Every Monday I share a few tidbits, nuggets, or ideas for incorporating some stewardship themes in your preaching. This week’s stewardship nuggets based on the appointed readings by the Revised Common Lectionary and Narrative Lectionary are as follows:
Sunday November 5, 2017: Revised Common Lectionary- All Saints Sunday A
First Lesson: Revelation 7:9-17
Psalm 34:1-10, 22
Second Lesson: 1 John 3:1-3
Gospel of Matthew 5:1-12
As we remember and celebrate the saints, living and dearly departed, hearing the Beatitudes provides a balm of comfort but also a reminder of our call, mission, and ministry together. On this day as we remember, we remember to “rejoice and be glad” (Matthew 5:12, NRSV). It could be a good day to talk about legacy, memory, and stories of faith and ministry- remembering who we are, where we have been, and wondering where God might be leading us yet.
We celebrate the promises of God, some of which we are reminded of in the reading from Revelation this week. “Salvation belongs to our God who is seated on the throne, and to the Lamb!” (Revelation 7:10, NRSV). Further, “They will hunger no more, and thirst no more; the sun will not strike them, nor any scorching heat; for the Lamb at the center of the throne will be their shepherd, and he will guide them to springs of the water of life, and God will wipe away eery tear from their eyes” (Revelation 7:16-17, NRSV).

In your context, what are the stories of legacy, memory, faith and ministry who have shaped who you are as a congregation of God’s people? How do you remember who you are and where you have been?
With the anxiety and tumult of daily life, perhaps a message such as this would be a helpful stewardship message, especially if linked with the gospel message, such as, “Blessed are those who mourn, for they will be comforted” (Matthew 5:4, NRSV).

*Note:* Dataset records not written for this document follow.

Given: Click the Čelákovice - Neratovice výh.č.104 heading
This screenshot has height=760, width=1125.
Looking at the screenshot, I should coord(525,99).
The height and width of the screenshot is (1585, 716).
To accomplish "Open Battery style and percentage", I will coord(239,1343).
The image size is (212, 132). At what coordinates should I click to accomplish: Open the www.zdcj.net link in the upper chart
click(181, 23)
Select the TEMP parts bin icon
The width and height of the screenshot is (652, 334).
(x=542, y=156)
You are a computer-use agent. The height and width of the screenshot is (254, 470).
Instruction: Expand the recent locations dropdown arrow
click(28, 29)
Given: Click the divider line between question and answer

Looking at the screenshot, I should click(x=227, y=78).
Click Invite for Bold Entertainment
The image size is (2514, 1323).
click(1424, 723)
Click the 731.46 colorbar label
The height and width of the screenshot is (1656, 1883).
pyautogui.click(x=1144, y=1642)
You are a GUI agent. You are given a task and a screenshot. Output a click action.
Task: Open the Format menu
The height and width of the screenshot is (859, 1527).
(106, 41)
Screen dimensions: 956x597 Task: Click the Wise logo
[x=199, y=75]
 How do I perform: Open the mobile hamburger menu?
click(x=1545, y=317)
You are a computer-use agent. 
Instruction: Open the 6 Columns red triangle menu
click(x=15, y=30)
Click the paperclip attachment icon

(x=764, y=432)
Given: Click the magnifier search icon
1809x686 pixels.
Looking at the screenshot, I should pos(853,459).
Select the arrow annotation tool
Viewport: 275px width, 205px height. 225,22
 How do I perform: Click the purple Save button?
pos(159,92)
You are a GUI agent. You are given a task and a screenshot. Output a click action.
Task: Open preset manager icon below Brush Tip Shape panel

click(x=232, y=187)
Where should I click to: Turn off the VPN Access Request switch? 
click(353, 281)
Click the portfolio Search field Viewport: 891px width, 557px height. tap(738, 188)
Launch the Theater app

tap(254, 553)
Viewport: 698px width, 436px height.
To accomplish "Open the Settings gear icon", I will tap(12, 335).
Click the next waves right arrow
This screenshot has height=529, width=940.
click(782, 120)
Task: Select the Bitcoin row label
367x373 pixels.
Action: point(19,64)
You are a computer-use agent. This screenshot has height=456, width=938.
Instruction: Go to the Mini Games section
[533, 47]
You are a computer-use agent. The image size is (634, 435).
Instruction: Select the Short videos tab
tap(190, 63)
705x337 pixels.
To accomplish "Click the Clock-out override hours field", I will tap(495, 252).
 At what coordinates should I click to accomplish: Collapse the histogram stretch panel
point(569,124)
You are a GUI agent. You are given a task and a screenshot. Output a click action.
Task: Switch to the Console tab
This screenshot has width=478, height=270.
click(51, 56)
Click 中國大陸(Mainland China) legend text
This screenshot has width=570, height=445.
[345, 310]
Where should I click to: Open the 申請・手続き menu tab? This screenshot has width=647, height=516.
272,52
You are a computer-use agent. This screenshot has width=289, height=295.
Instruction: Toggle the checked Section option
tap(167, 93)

This might well point to where God might be leading, but it also points to a reminder of the promises and presence of God with us, in the good, bad, and ugly of life. God is there.
God is here with us, just as God has always been with those who have gone before us, and just as God has promised that God will be with those yet to come. This is good news, for all of us, both simultaneously saints and sinners.
May God be with you this week in your ministry, your work, and may God speak through you in your words and deeds.
Sunday November 5, 2017: Narrative Lectionary
Narrative Theme for the Day: God Speaks to Elijah (Year 4, Week 9)
Focus Passages: 1 Kings 19:1-18
Gospel Verse: John 12:27-28
God speaks in the silence, and God is with us even in the most horrible and sad times and experiences of life. God chooses to be in relationship with us. How do we steward our relationships? Our memories and lessons learned from those relationships (perhaps of saints who have dearly departed as well as those living)? And how can we steward the message, that no matter what happens in life, God is with us and wants to be with us?
This isn’t the easiest story this week about Elijah’s journeys, but perhaps it is not too far of a leap to connecting it to the lives of those in your midst- who have ups and downs, good days and bad days, and face hard challenges each day.
Obviously, I hope that we can’t identify with the extremity of death and destruction that is described in this story. It’s a hard text, and it’s not easy to hear that, “Whoever escapes from the sword of Hazael, Jehu shall kill; and whoever escapes from the sword of Jehu, Elisha shall kill. Yet I will leave seven thousand in Israel, all the knees that have not bowed to Baal, and every mouth that has not kissed them” (1 Kings 19:17-18, NRSV).
It’s not too much of a leap to connect to the bad and awful things happening in the world- war, refugee crises, nations turning their back on others, people rising against people because of differences, and sins of ‘superiority’ complexes… the list is long. Perhaps this story this week opens the door to thoughtfully raising today’s tough life questions? Questions that might well relate to our identity as simultaneously being a saint and sinner.
On this All Saints Sunday, how do we remember and celebrate the stewardship of relationships in our midst? How do we celebrate the legacies of those who have gone before us? And how do we tell the good and the bad, and then remember the one who gave himself for us? The one whom we hear about from John today, that, “it is for this reason that I have come to this hour” (John 12:27, NRSV).
It may not be the easiest message, but it will be one about life, and about God’s promises to be with us even in the midst of the worst days of life. And maybe, just maybe, that’s a message that needs to be told today even more than yesterday.
However you feel led to preach, may God be with you and may God’s love and promises be made known through you.